Gostaria de referir “La bataille de Solférino” ("A Batalha de Solferino"), um filme visualmente de grande escala em comparação com estes seus dois últimos trabalhos, mais contidos e intimistas …

Mas Solférino foi feito sem dinheiro algum.

Sim, não estava a referir ao orçamento, mas na sua conceção. Foi um filme mais trabalhoso?

Ah sim … foi. Entendi mal … peço desculpa.

No caso de Solférino, como eu vim do universo do documentário usei essas mesmas habilidades para conduzir o filme. Filmamos quase sem dinheiro e utilizei a multidão que estava nas ruas durante as eleições presidenciais desse dia. Ou seja, através do documentário entrei na ficção. Em certa parte, Solférino foi uma espécie de conflito dessas duas dimensões. Atualmente, os meus filmes são mais ficcionais, o que lhes garante uma maior liberdade na sua criação.
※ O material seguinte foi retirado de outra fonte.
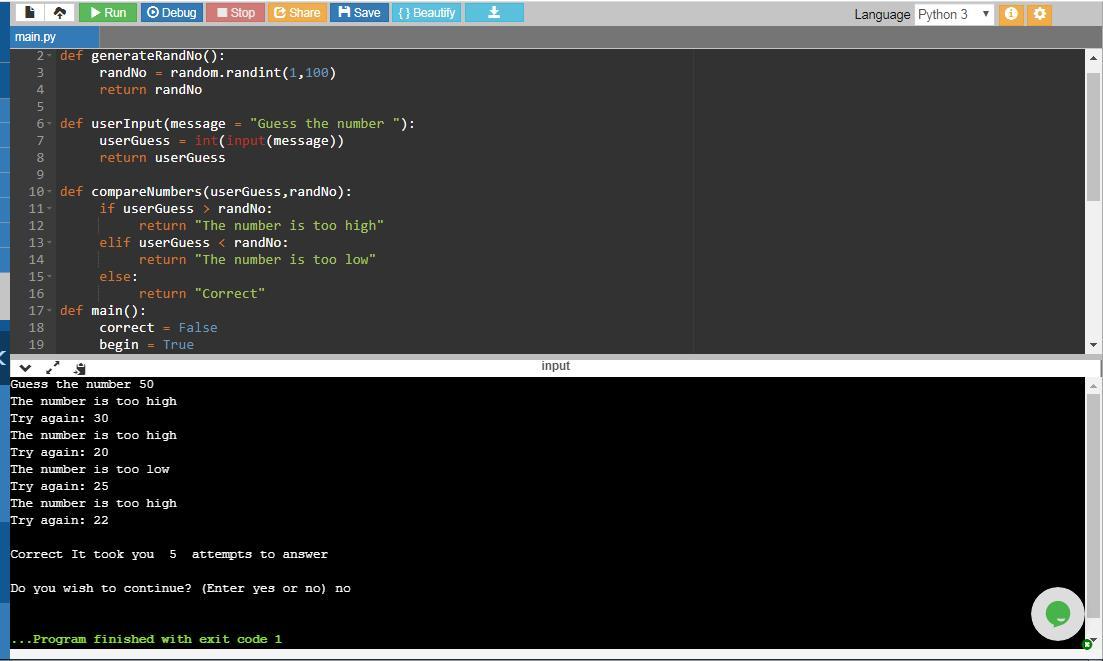
Task: Collapse the console with the chevron arrow
Action: pos(25,367)
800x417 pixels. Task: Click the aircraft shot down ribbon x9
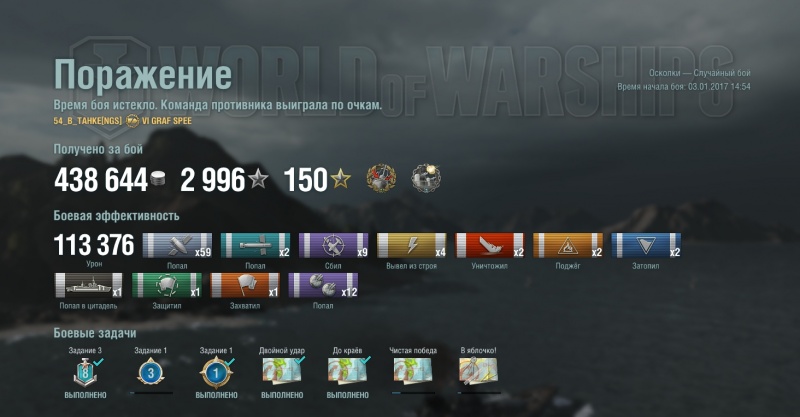click(333, 246)
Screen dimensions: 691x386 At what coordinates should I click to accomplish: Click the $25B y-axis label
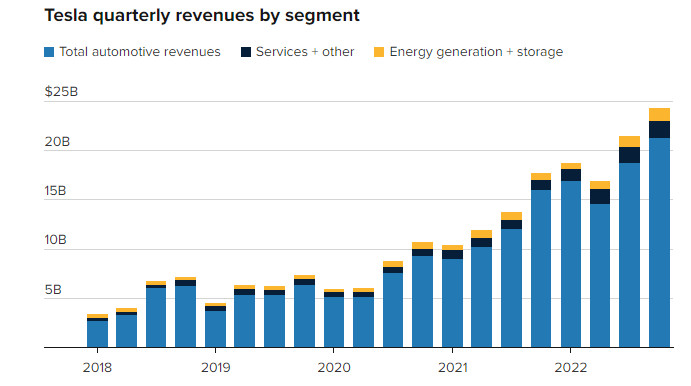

Por exemplo, como fã do Shyamalan, reconheço que “The Visit” tenha sido um filme mais complicado de concretizar que as outras suas produções, tudo porque o realizador trabalhou sem dinheiro e teve que usar a criatividade para superar essas dificuldades. Contudo, não percebo como é que alguém pode afirmar que “sem dinheiro, não se pode fazer filmes“. Essas dificuldades só servem para desafiar-nos enquanto realizadores e procurar alternativas quanto à sua produção.